• **Page text**
□ □ □ □

Modartt revisit the richly complex world of the pipe organ, reducing one of the world’s largest instruments to a mere 30MB.
The pipe organ, with all its religious, ceremonial and imposing musical connotations, is an instrument seemingly as old as time. Its recent starring role in Hans Zimmer’s score for Interstellar re‑established its cinematic potential, but its huge importance in wider musical history predates that by probably 1000 years at least.
The majority of mainstream modern digital representations of pipe organs are either dire, limited, or both of those things together. Stage keyboards typically have one or two garish presets. A few general sample libraries do better, but most only offer a menu of preconfigured registrations of a single instrument. Doing a digital version of a pipe organ properly involves offering each of its single‑timbre ‘stops’ (of which there may be dozens) separately, and allowing the player to explore combinations of them. You ideally also want some reflection of the fact that real organs are often made up of several separate physical ‘divisions’, played by different keyboards. Some might have a swell mechanism: a Venetian blind‑style set of louvres operated by a foot pedal, allowing variable degrees of acoustic enclosure, for expressive purposes. Meanwhile, the subtle real‑world effects relating to the way potentially thousands of pipes are supplied with air or ‘wind’ is a science in itself.
For a long time, only specialist, large and expensive electronic organs principally meant for installation in churches or professional organists’ practice rooms have tackled these challenges. But the situation is changing, and Organteq 2 by the French company Modartt is one of the most recent software‑based virtual organs on the market, putting the colossal complexity of the real thing in the hands of the general user, and for an affordable price.

□ □ □ □

• **Data shown**
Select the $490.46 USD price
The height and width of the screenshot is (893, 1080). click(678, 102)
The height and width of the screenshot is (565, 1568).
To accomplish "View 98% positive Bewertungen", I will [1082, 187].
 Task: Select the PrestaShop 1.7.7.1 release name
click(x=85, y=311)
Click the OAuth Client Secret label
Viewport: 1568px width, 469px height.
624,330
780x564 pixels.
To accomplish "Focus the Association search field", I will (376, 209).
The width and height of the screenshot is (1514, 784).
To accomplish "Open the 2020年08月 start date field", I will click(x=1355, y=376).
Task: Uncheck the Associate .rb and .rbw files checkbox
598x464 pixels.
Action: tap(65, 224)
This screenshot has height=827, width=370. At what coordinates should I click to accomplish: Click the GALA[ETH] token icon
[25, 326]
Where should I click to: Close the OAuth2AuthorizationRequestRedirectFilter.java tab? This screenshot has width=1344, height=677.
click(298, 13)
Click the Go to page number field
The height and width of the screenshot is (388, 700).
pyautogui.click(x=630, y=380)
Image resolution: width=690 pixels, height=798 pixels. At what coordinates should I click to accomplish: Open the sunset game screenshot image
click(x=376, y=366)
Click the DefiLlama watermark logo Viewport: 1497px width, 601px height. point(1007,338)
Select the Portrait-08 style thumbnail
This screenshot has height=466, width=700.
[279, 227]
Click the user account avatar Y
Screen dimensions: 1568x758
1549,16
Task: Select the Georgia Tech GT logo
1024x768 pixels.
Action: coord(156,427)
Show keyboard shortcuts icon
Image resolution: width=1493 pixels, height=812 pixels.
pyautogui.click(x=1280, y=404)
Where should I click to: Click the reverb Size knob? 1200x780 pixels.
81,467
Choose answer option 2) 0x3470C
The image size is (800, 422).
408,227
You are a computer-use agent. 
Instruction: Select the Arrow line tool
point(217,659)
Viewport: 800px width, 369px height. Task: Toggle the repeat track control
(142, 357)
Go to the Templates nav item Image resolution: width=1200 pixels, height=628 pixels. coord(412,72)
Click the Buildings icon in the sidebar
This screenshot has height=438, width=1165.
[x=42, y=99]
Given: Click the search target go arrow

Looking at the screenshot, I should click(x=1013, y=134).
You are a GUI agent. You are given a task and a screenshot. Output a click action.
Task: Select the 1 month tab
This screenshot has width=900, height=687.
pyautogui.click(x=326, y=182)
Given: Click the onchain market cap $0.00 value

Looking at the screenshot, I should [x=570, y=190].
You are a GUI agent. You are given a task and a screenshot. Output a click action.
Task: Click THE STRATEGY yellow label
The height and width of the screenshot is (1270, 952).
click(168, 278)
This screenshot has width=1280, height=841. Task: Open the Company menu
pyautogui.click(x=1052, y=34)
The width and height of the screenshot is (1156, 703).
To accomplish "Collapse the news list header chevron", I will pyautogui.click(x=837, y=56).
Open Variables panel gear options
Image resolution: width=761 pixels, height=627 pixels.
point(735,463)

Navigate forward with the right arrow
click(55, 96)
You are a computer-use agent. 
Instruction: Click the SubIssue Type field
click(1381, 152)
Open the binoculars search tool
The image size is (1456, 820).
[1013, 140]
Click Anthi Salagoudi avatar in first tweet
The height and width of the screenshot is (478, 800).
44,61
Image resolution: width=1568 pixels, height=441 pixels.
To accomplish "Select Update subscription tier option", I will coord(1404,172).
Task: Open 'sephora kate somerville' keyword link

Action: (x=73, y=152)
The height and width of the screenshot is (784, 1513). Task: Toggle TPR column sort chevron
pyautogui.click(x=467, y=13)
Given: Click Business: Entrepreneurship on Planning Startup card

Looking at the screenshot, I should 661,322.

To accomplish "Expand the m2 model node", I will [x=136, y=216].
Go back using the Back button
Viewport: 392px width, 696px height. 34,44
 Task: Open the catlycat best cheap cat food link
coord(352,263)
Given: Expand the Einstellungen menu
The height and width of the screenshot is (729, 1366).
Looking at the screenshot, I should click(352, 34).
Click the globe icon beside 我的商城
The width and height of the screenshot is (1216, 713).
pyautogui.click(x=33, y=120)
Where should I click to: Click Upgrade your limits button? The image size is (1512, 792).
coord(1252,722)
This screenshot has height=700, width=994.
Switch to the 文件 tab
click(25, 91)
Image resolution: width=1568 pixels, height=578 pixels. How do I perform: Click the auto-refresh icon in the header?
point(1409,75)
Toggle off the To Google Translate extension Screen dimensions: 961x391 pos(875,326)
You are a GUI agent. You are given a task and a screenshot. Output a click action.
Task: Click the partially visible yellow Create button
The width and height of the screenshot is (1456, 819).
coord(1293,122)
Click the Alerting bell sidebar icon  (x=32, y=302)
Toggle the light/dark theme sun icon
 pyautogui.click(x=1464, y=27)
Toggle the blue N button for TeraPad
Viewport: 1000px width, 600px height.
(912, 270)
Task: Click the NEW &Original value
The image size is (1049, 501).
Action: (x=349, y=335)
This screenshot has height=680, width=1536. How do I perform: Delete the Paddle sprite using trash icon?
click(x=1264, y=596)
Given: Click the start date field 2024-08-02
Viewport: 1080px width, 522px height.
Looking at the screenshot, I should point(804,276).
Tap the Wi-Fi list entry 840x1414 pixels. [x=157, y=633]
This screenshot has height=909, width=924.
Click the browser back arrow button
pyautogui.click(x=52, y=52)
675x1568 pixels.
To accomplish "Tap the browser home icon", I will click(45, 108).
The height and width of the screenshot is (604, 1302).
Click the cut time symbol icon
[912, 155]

□ □ □ □

• **Required actions**
• 1. Please retype the Organteq 2 article between "The pipe organ, with" and "years at least.", inclusive.
• 2. List every proper name (person, company, film or product) that appears in the Organteq 2 article.

• **List of answers**
• 1.
The pipe organ, with all its religious, ceremonial and imposing musical connotations, is an instrument seemingly as old as time. Its recent starring role in Hans Zimmer’s score for Interstellar re‑established its cinematic potential, but its huge importance in wider musical history predates that by probably 1000 years at least.

• 2.
Modartt
Hans Zimmer
Interstellar
Organteq 2